Set down exactly the lines below between the line holding "For every named" and the line holding "Shipping (902, 277)", inclusive; no other line belongs in the answer.

• DATA PROVIDED:
--- START ---
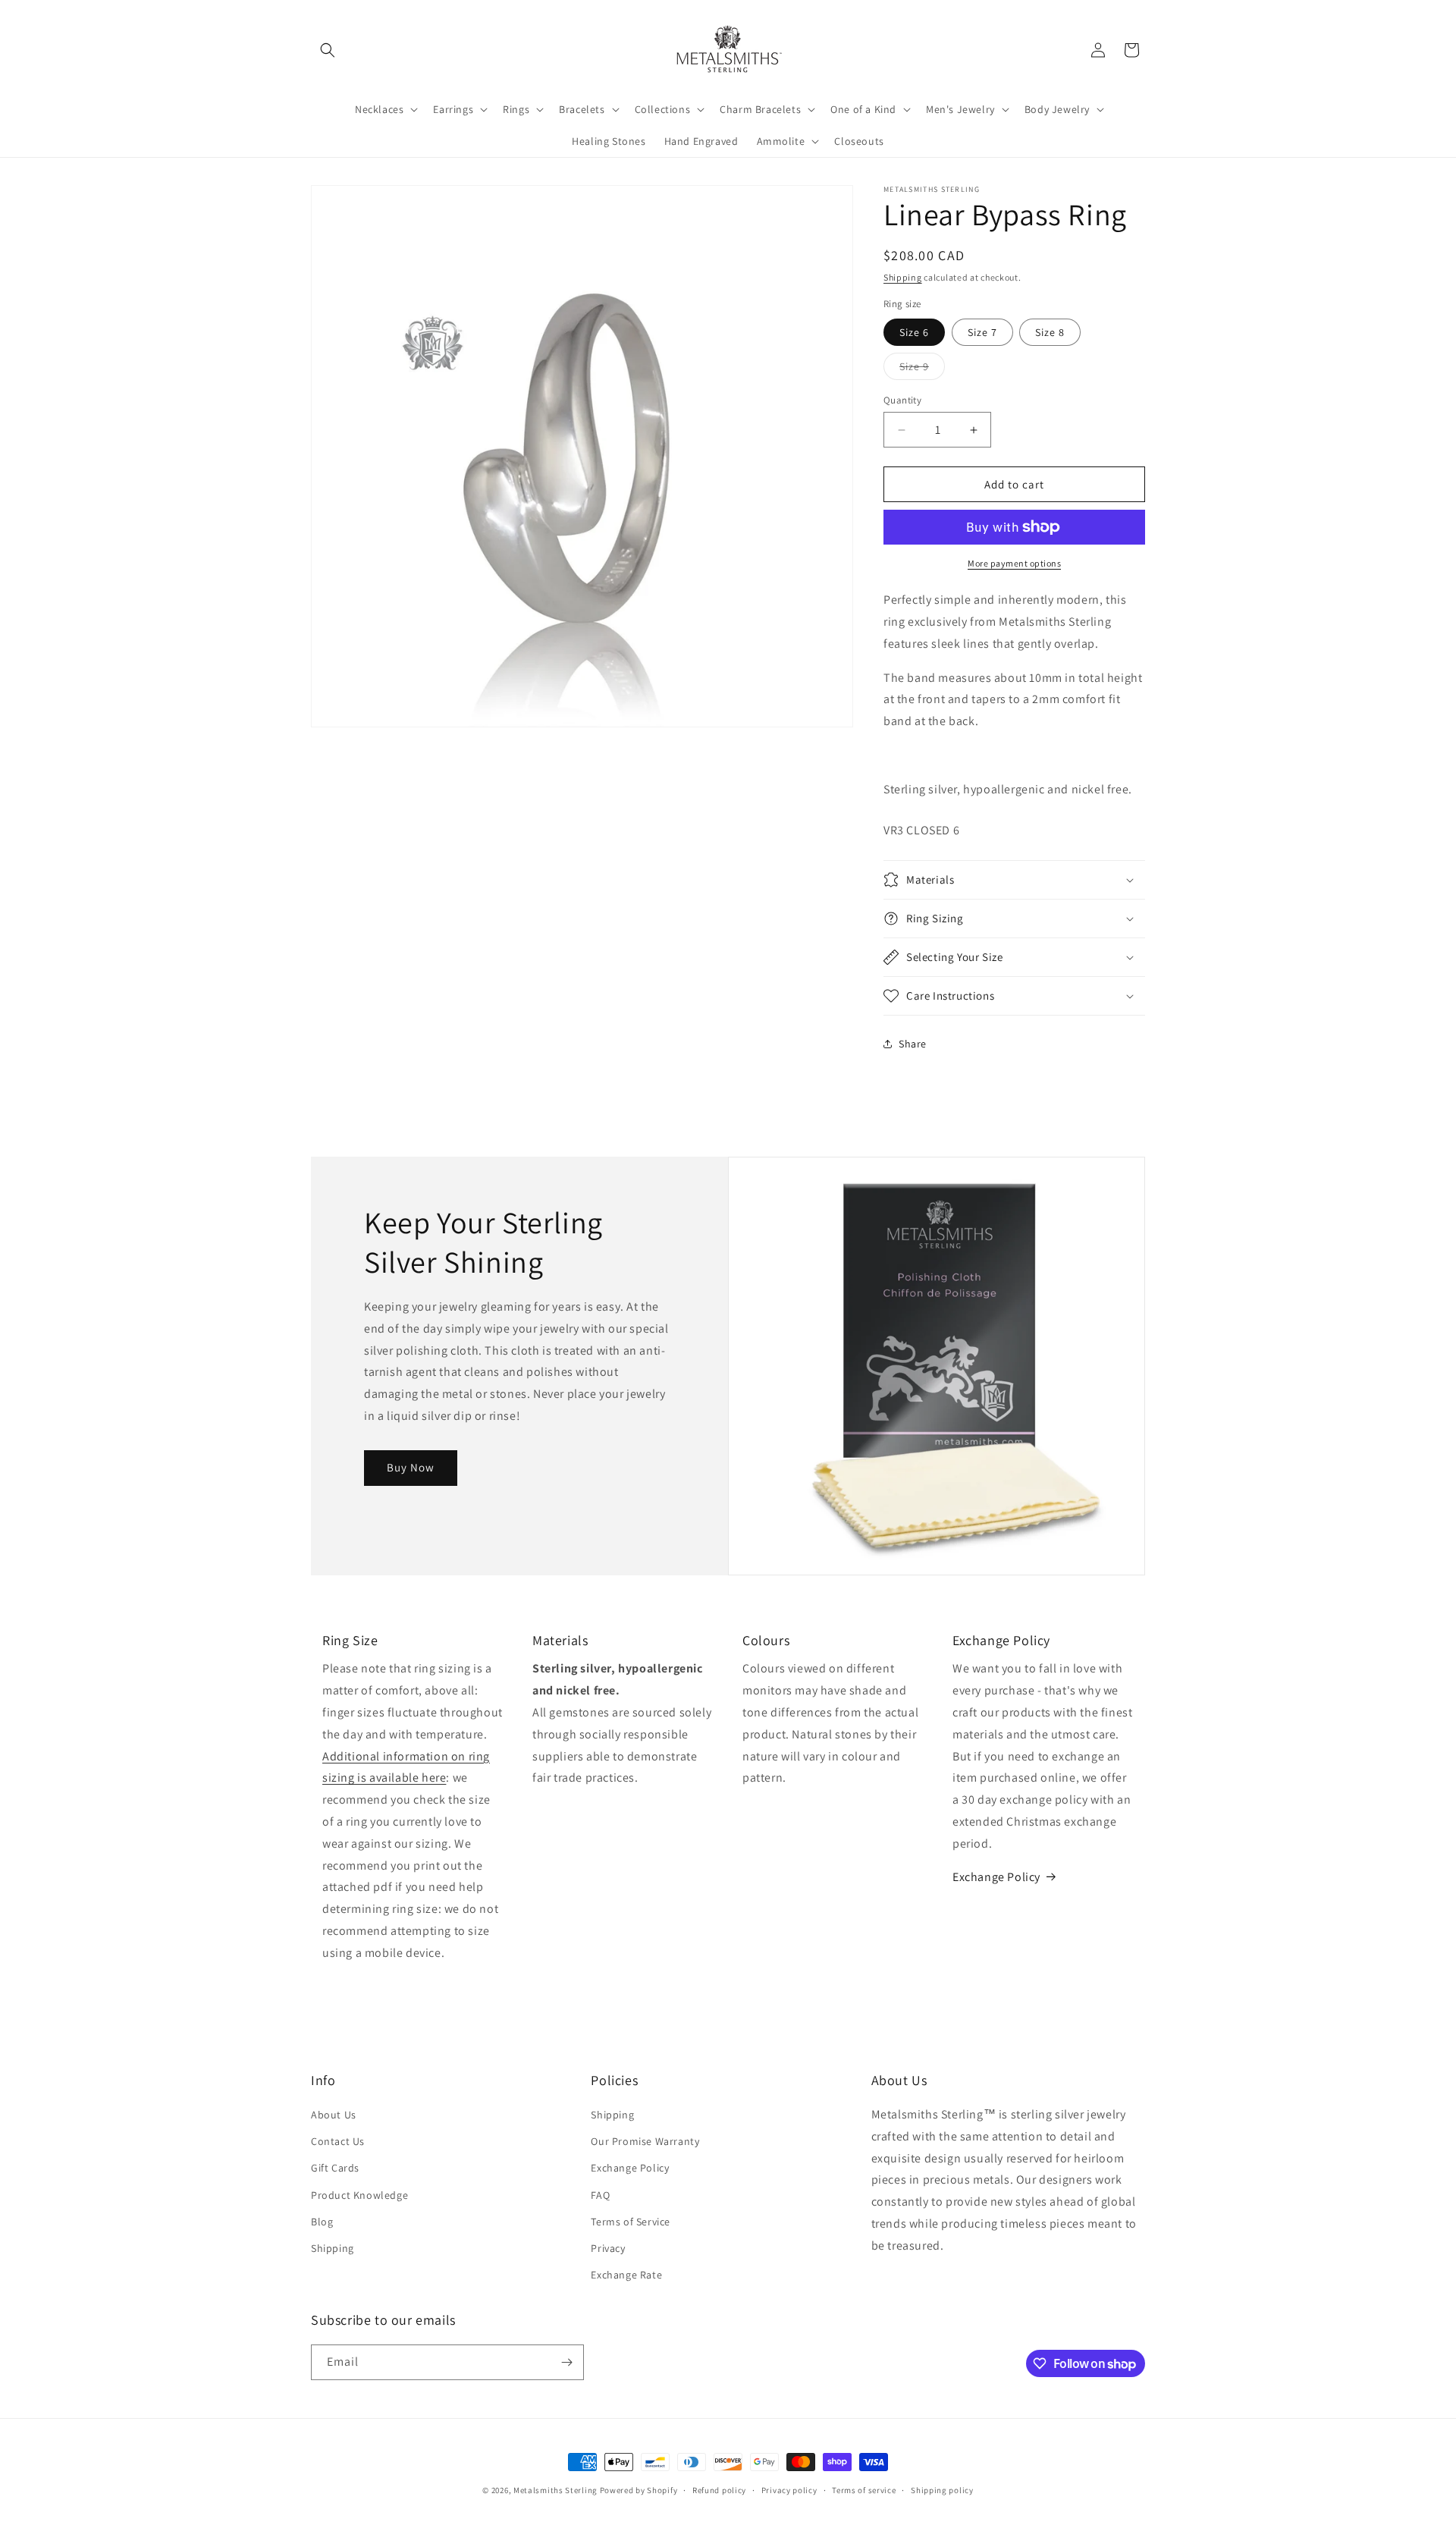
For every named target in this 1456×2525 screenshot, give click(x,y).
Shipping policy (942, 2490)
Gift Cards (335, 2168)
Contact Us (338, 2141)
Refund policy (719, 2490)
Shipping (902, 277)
--- END ---
--- START ---
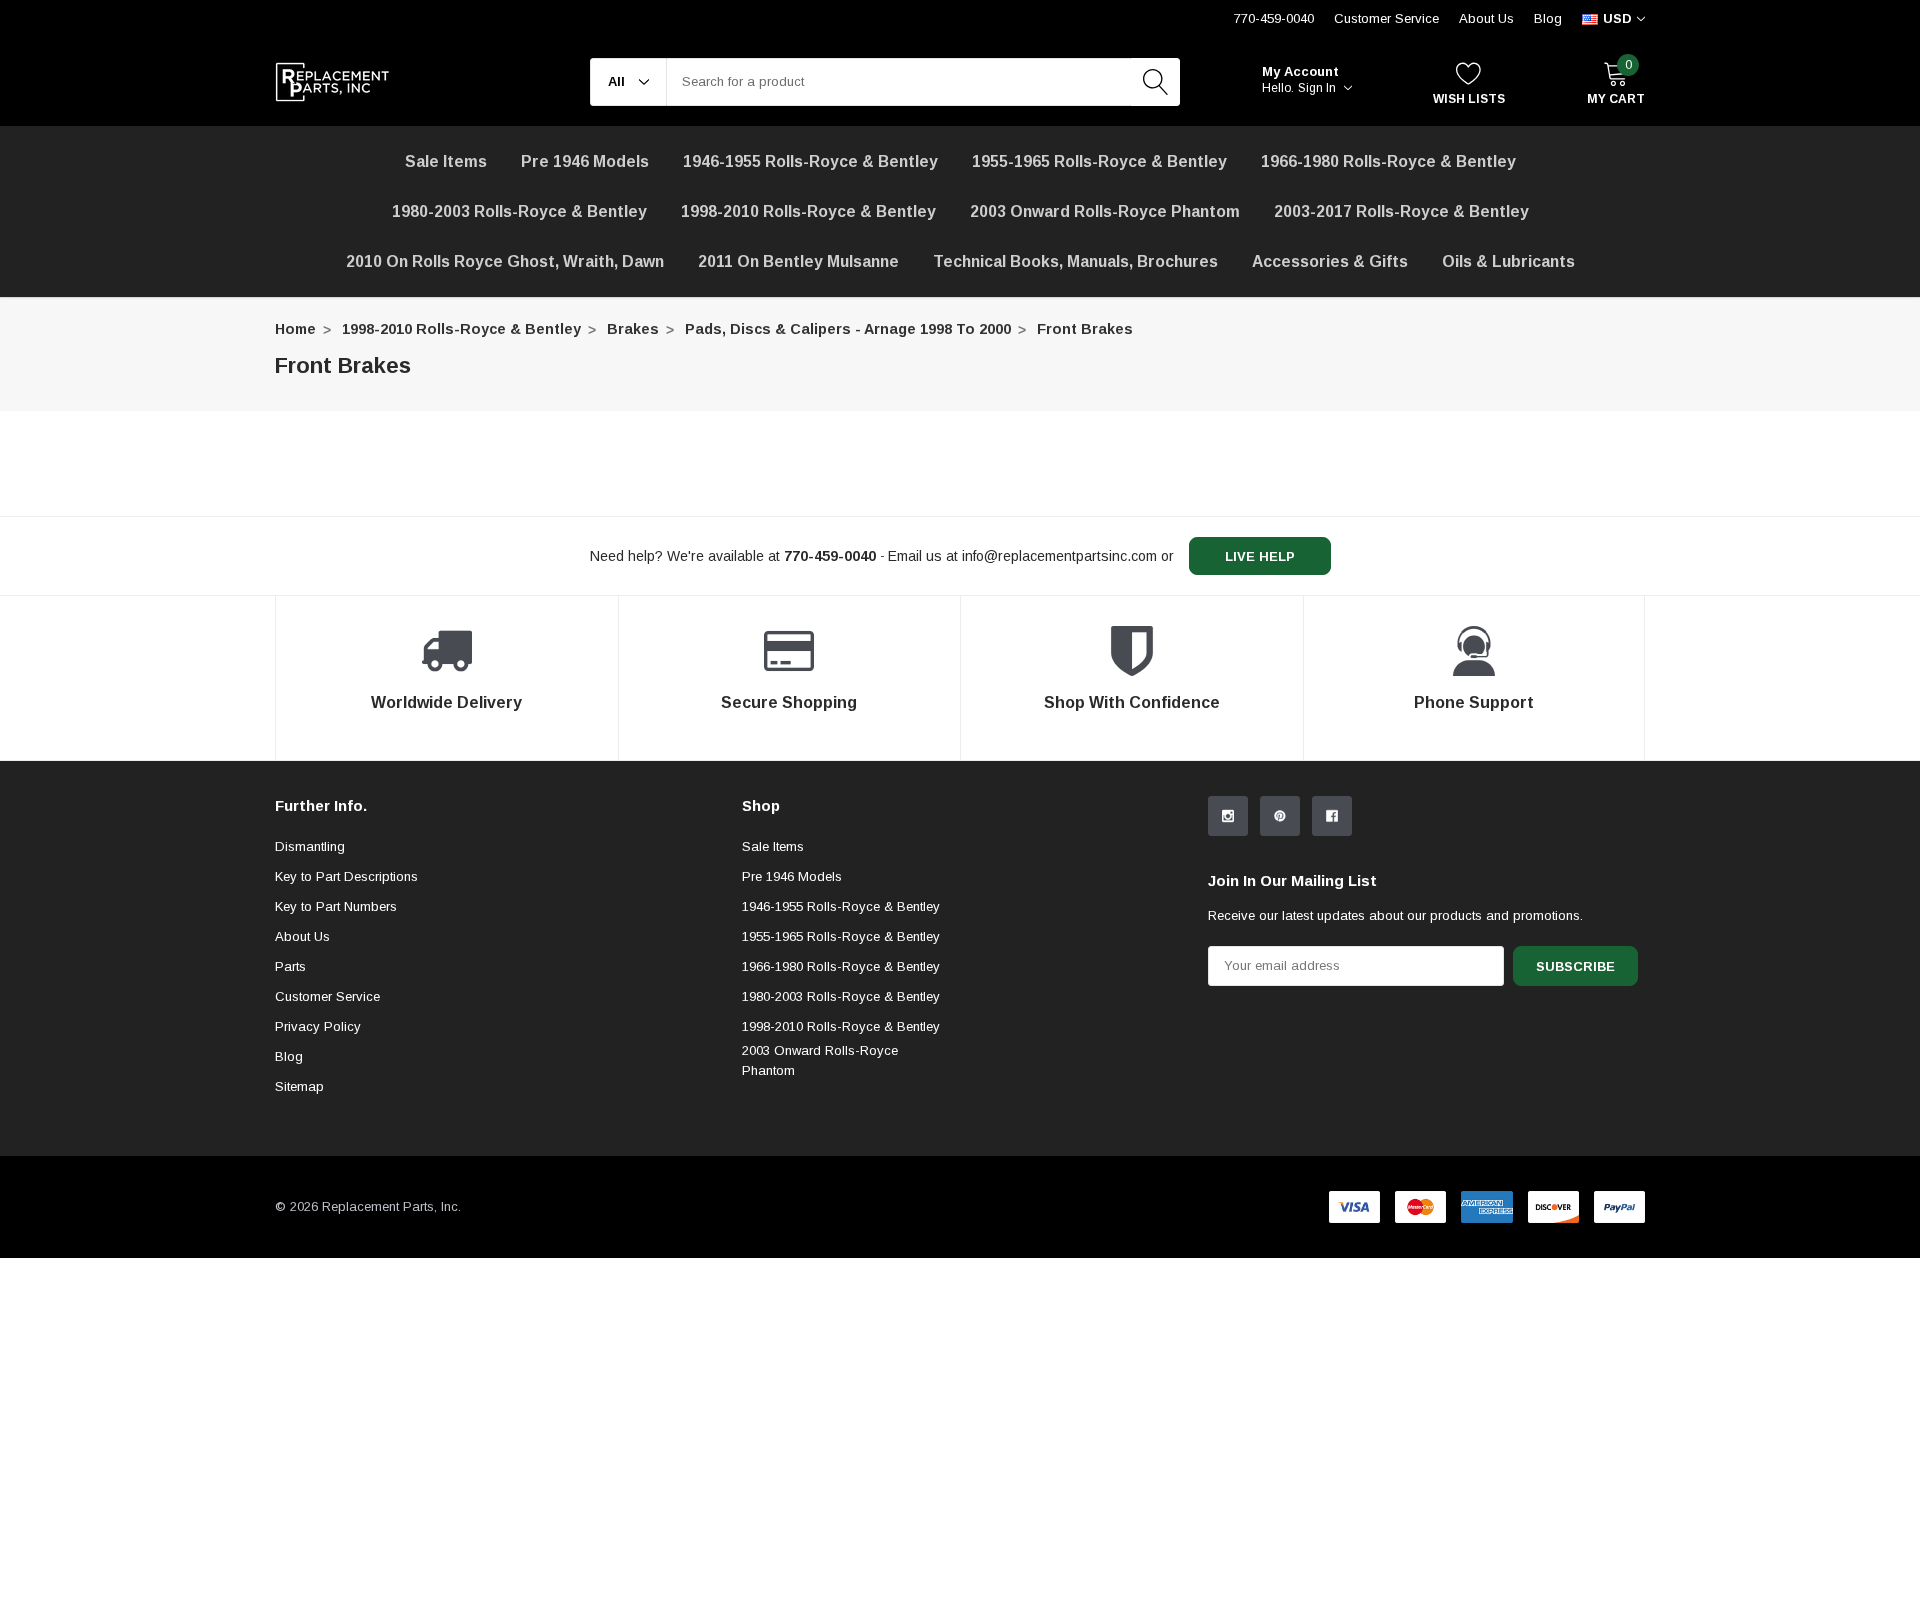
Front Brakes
--- END ---
• EXERCISE RESPONSE:
For every named target in this 1456×2525 screenshot, give click(x,y).
Shipping policy (942, 2490)
Gift Cards (335, 2168)
Contact Us (338, 2141)
Refund policy (719, 2490)
Shipping (902, 277)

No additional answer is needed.